Parmi les points pouvant s'avérer délicats à traiter sur les projets SEPA, Jérôme Pouvreau recommande de porter attention au format de fichiers. Il existe aujourd'hui différentes versions du format SEPA supposé standardisé, souligne-t-il en expliquant que toutes les banques n'utilisent pas exactement les mêmes champs, certains de ceux-ci étant obligatoires pour les unes et facultatifs pour les autres. « Nous avons demandé aux banques de s'adapter au format de plus couramment utilisé », rapporte le responsable trésorerie et financement.

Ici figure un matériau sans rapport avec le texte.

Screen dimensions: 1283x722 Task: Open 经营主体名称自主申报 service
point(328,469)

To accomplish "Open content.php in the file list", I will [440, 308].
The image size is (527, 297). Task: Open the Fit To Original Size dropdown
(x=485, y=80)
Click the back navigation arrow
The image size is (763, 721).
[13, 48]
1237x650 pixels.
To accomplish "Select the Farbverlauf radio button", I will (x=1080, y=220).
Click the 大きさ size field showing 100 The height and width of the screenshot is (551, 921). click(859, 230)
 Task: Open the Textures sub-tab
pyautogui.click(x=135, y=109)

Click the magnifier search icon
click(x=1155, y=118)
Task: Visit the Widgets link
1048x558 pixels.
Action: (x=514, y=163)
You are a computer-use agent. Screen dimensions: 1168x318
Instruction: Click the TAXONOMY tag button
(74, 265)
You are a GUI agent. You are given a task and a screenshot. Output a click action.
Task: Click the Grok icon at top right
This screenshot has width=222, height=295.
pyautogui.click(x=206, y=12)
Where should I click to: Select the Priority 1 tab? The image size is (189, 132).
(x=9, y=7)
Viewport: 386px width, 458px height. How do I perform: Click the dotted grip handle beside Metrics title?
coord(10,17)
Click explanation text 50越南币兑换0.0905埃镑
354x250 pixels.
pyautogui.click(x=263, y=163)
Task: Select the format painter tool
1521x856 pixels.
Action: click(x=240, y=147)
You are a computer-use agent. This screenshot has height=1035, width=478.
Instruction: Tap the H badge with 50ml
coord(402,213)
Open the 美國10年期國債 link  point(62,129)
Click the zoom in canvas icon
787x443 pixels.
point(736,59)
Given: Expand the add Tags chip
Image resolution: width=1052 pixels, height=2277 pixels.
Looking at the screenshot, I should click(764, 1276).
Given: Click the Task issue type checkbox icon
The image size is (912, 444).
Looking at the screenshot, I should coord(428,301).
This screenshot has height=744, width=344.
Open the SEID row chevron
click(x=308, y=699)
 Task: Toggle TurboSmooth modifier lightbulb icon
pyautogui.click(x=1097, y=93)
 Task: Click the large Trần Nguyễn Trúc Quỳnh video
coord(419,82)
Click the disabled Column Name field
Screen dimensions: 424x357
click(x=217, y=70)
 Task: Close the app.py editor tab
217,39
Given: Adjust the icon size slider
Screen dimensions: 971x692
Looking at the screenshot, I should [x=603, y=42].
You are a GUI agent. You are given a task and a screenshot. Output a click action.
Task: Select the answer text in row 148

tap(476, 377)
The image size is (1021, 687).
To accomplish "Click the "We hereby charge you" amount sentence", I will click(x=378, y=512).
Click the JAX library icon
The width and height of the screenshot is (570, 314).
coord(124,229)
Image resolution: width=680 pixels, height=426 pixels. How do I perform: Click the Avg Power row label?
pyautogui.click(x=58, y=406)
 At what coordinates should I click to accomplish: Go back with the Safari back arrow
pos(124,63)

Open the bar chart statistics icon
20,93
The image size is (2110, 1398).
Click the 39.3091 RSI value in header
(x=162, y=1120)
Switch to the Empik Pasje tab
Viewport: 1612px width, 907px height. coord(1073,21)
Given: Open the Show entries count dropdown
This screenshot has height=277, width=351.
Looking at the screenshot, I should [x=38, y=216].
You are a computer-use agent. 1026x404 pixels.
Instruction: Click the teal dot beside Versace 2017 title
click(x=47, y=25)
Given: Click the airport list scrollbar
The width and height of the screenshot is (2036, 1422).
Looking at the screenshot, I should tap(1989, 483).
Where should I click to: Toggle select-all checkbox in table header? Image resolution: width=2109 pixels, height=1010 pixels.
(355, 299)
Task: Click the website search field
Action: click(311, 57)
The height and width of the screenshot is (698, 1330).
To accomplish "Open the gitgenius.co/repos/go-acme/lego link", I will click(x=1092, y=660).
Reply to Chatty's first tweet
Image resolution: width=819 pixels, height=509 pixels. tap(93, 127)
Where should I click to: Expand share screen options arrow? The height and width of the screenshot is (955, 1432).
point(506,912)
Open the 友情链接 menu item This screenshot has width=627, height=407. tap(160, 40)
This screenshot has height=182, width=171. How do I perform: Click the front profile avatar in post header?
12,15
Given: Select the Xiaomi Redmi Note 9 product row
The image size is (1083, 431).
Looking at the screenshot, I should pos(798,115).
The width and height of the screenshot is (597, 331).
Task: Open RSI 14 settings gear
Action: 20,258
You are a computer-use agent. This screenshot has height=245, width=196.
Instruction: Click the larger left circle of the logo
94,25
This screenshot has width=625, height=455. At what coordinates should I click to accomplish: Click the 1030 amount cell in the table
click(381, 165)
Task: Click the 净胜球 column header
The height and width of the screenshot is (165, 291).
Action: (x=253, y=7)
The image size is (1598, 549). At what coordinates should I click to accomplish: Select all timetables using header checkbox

Récupérer les codes IBAN oblige à recourir à un prestataire

Le virement et le prélèvement SEPA nécessitent d'utiliser des coordonnées bancaires  harmonisées à l'échelle européenne : l'IBAN qui identifie le compte bancaire (sur 27 ou 34 caractères selon le pays où le compte est tenu) et le BIC pour identifier la banque. France Télévisions devait transformer 95 000 RIB. Parmi les mauvaises surprises rencontrées au cours du projet, Jérôme Pouvreau a relevé les difficultés de cette « ibanisation ». Il rappelle qu'il n'y a pas de bases de données pour récupérer automatiquement les codes BIC (gérés par Swift**). Il existe bien un portail Internet pour effectuer des vérifications mais il ne permet pas de retrouver facilement le code de la banque. Pour transformer les coordonnées bancaires en IBAN, il y a des algorithmes, mais rien d'automatisable pour la récupération du code BIC. Cela nécessite donc de recourir à des prestataires ayant développé des outils pour interroger la base Swift. Sur cette partie, les entreprises se retrouvent dès lors tributaires de prestataires extérieurs.

Si elle est incontournable, la migration vers SEPA constitue en revanche un projet à très faible valeur ajoutée, met en évidence Jérôme Pouvreau. Pour en tirer néanmoins avantages, le groupe France Télévisions en a profité pour nettoyer son référentiel de données sur les tiers (fournisseurs et clients) et sur ses salariés, notamment en rectifiant les RIB erronés ou invalides.

(*) Le Gouvernement a mis en place un site d'informations : Urgence-SEPA
(**) Society for Worldwide Interbank Financial Telecommunication.